Re: Some free utilities for Java, with Hebrew support.

From:
=?ISO-8859-1?Q?Arne_Vajh=F8j?= <arne@vajhoej.dk>
Newsgroups:
comp.lang.java.programmer
Date:
Tue, 09 Oct 2007 22:22:55 -0400
Message-ID:
<470c377c$0$90262$14726298@news.sunsite.dk>
nebulous99@gmail.com wrote:

On Oct 8, 3:15 pm, Arne VajhHj <a...@vajhoej.dk> wrote:
[snip more rudeness from arnehole]

This thread started because we told you that MySQL was not free for
everyone.


But it is. It has some strings attached, but anyone who wants to can
use it without paying, subject to certain requirements. They only need
to pay if they want to avoid one of those other requirements. So they
have a choice, and one of the choices involves zero funds transferred.
Plus, being GPL, it's certainly free in the free-software sense.


It is free in the free software sense.

But commercial ISV's does not consider it free.

What are these ISVs selling? (Note plural in place of possessive.) I
wouldn't think there'd be much of a market for a rebranded, closed-
source version of something you can get cheaper from the original
source. Then again, people will pay for bottled water and name-brand
colas when they could use tap water and no-name cola at a fraction of
the price, so ...

Anything.

 From accounting systems to ORM frameworks.

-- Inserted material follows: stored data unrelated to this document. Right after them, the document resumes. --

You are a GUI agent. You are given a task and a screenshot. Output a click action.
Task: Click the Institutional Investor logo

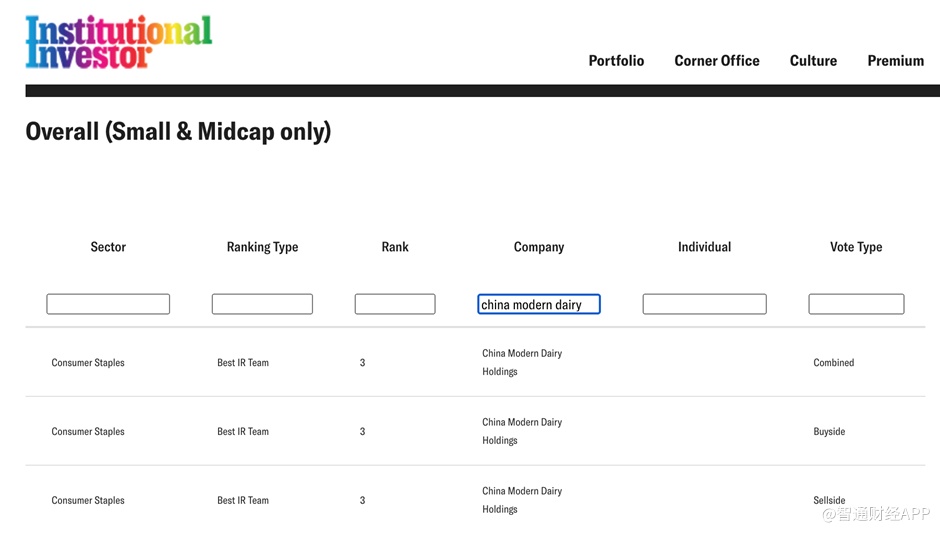coord(118,42)
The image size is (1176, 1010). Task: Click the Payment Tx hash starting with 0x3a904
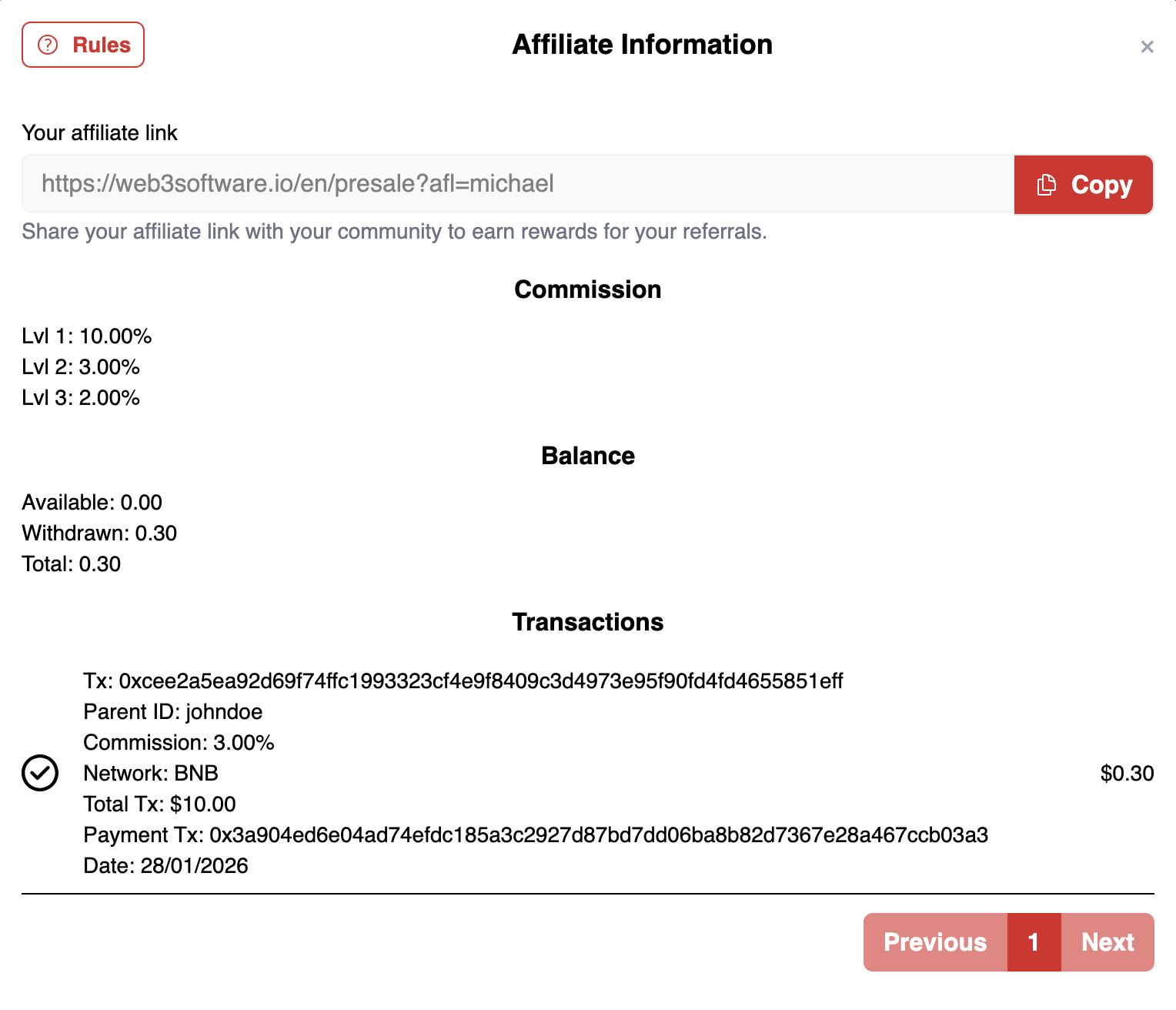click(x=598, y=835)
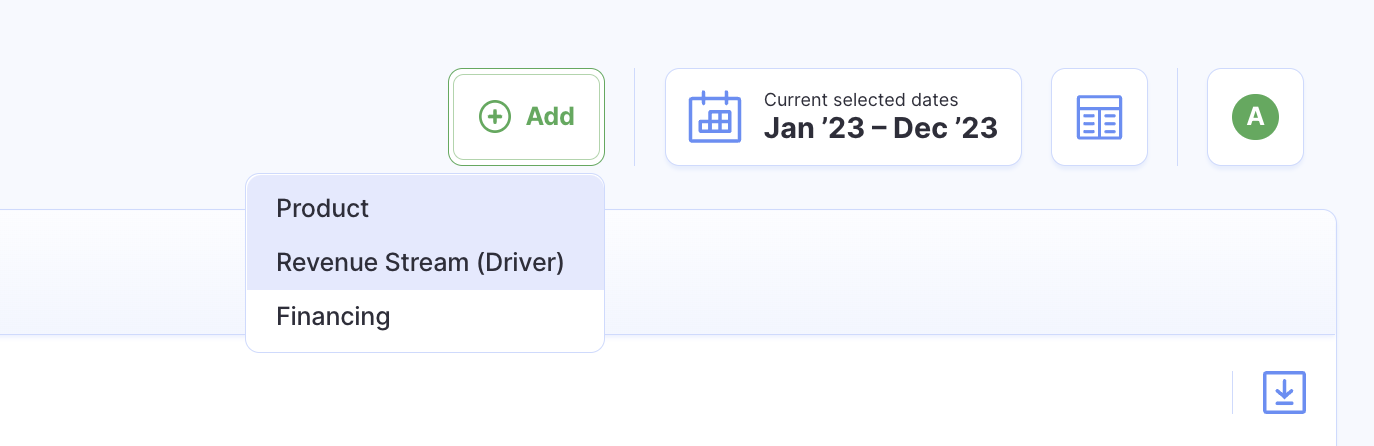Open the user account menu
1374x446 pixels.
pyautogui.click(x=1255, y=117)
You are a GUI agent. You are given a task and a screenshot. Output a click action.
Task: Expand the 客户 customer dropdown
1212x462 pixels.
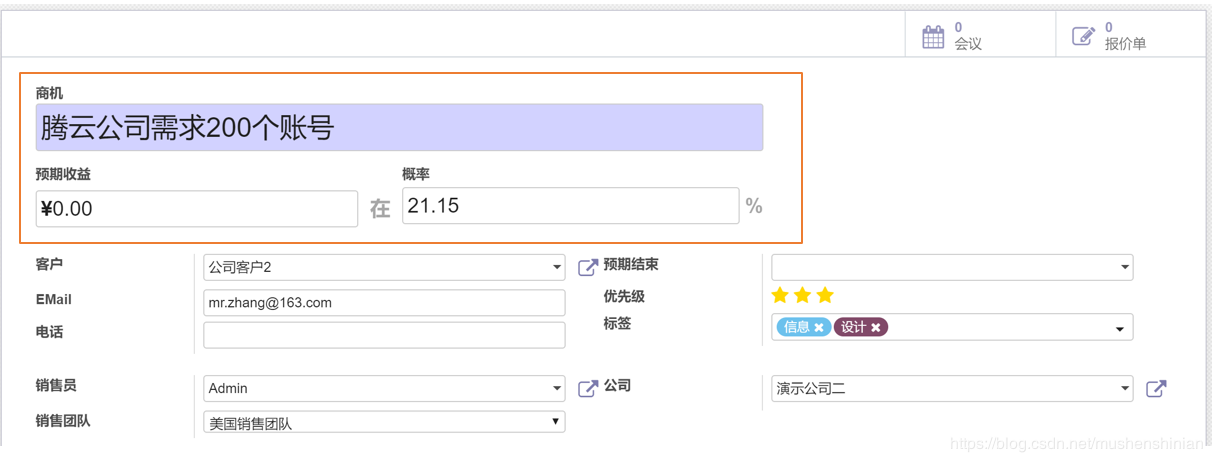point(557,268)
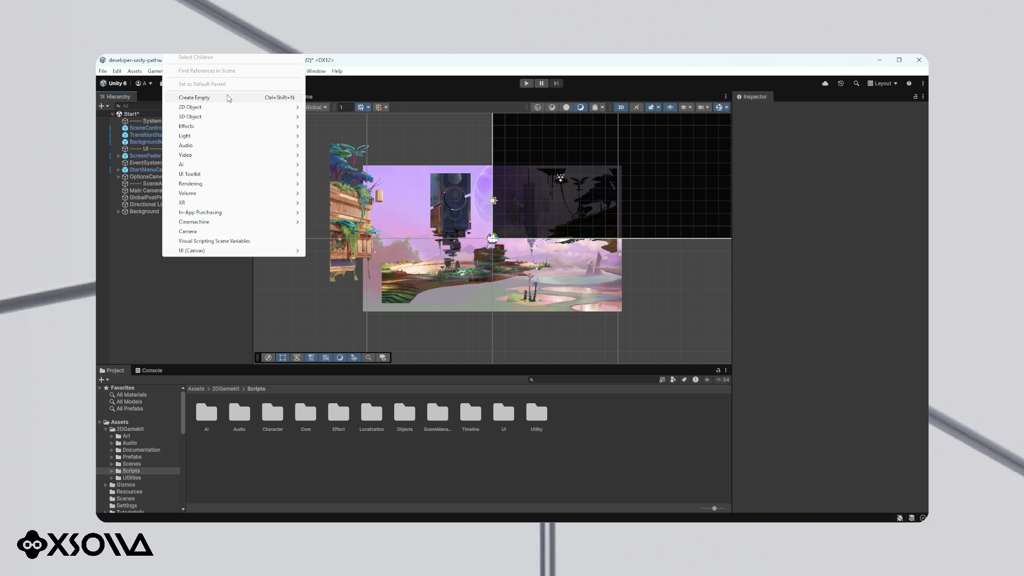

Just stuff that needs to be linked with the database connector and
therefore can not live with GPL.


This seems odd. Why are the makers of this specialized software not
either using their own, or using a completely open standard to connect
to the next layer down that is totally vendor-independent, such that
they can pick and choose what implementations to use to be compatible
with their intended licensing?


Because the free alternative does not exist.

I thought the database engine was also open source.

It is.

You can sell open source as well.


True enough, but it further goes against your claim that there's
anything proprietary here given that the source code for a reference
implementation is freely available to all and sundry.


No. That is a misconception of yours.